A big new market is opening up for batteries that would otherwise be recycled or thrown out.
Finding a way to reuse old electric car batteries has been a longtime goal for the auto and clean energy industries. Now, after years of research, potential solutions are starting to gain momentum.
On Monday, Nissan plans to announce that it has teamed up with startup Green Charge Networks to reuse batteries from Nissan’s LEAF electric car to store energy for commercial and industrial buildings. The partnership is an important milestone because Nissan’s LEAF is among the best selling electric cars with over 70,000 sold in the U.S.
Reusing old car batteries isn’t as easy as it may sound. Batteries gradually lose their charge over time. At a certain point, they become too weak to power a car. But they still retain enough charge for lighter chores.
Until recently, the supply of old car batteries has been too small to be of much use. The vast majority of electric cars hit the road within the past five years and therefore didn’t require new batteries.
But the older among them are starting to hit middle age, at least in terms of electric cars. As such, a growing number of drivers are reaching the point when they need to replace their batteries — creating a ready supply of second hand batteries that can be reused for jobs like commercial energy storage.
Some of the first Nissan LEAFs, for example, are now four and five years old. Nissan offers an eight-year, 100,000 mile warranty on the LEAF battery pack.
Nissan isn’t the only big automaker with a plan to reuse old batteries. GM plans to announce a separate initiative Tuesday at the Advanced Automotive Battery Conference related to its electric car, the Chevy Volt. GM has been working on this issue over the years with power giant ABB and Duke Energy.
Green Charge Networks is among a handful of startups that are using low cost batteries to help corporate customers manage their energy use. When electricity rates are high, like during a hot summer afternoon, it automatically shifts customer energy use from the traditional power grid to batteries. The goal is to help clients lower their electricity bills. UPS, 7-Eleven, and Walgreens are among the companies that have signed on.
In many cases, battery management companies like Green Charge Networks install batteries for free for customers. To make money, they take a cut of the savings over time. By repurposing used LEAF batteries instead of buying new ones, Green Charge Networks can reduce its costs.
This isn’t Nissan’s first try at reusing LEAF batteries. Shortly after putting LEAFs on the market, Nissan created a joint venture with Sumitomo, called 4R Energy, to research how to give batteries a second life.
But the deal with Green Charge Networks goes further by using repurposed LEAF batteries commercially.
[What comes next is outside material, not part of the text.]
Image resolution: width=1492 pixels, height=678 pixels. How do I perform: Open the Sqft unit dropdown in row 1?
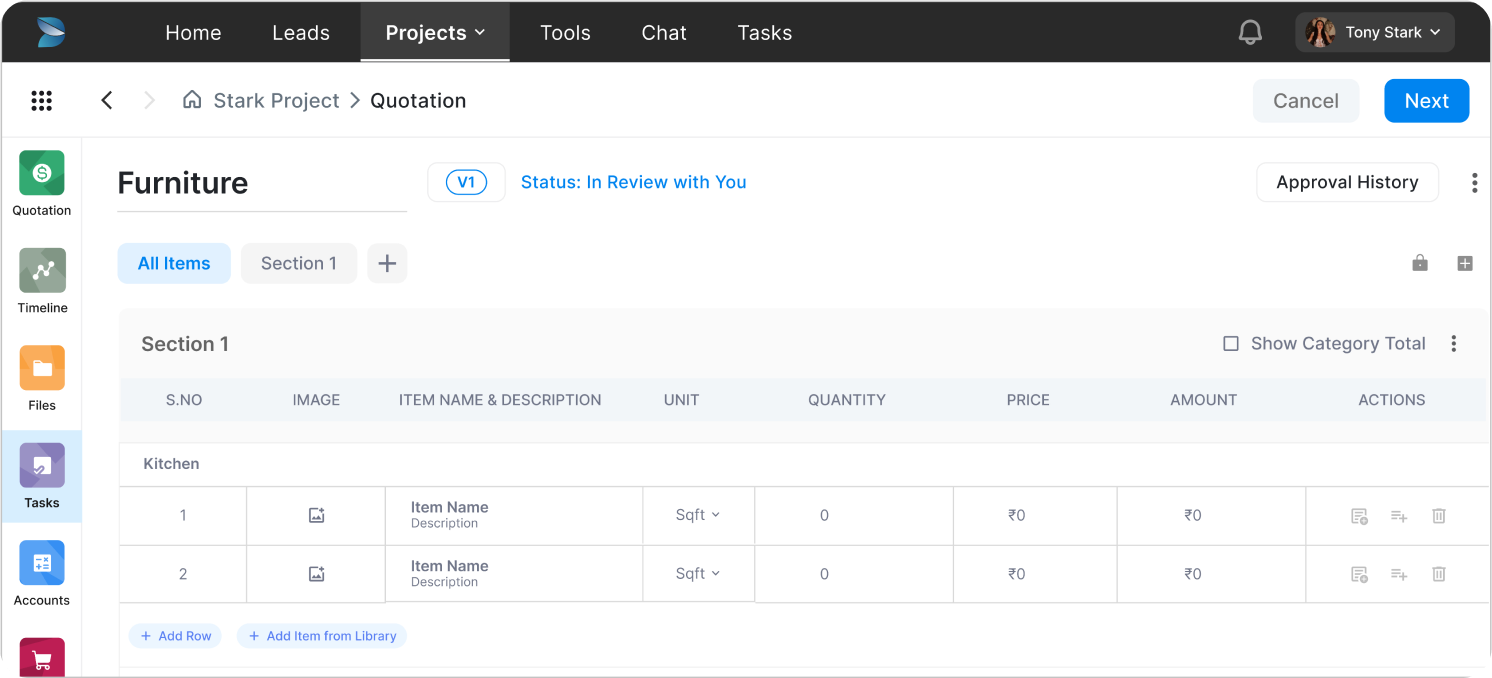point(698,515)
Green Charge Networks CEO Vic Shao told Fortune that the company will start installing reused LEAF batteries with customers by the fourth quarter. In prelude, the company plans to equip one of Nissan’s California facilities with used batteries.
Green Charge Networks wouldn’t comment in detail about the difference in cost between using second-hand LEAF batteries and new ones. But Shao called the economics “significantly more attractive” than using new batteries.
Freewire, a startup that uses repurposed batteries to build mobile charging units, has said that the recycled batteries it buys from companies like Nissan can be one sixth of the price of a new battery. If charged and discharged twice a day, their recycled batteries can last another five years, the company said.
If such numbers are accurate, then second life batteries could be a truly underappreciated asset for the growing energy storage market. As this market matures, it could also benefit companies like Tesla that will both make batteries, manufacture cars and produce battery packs to be used by utilities.
At the end of the day, squeezing as much life as possible out of batteries just makes sense both economically and environmentally. More often, electric car batteries will likely be recycled, or worse, thrown out.
Updated to correct that GM has been researching the second life of electric car batteries with ABB and Duke Energy, not Duke University.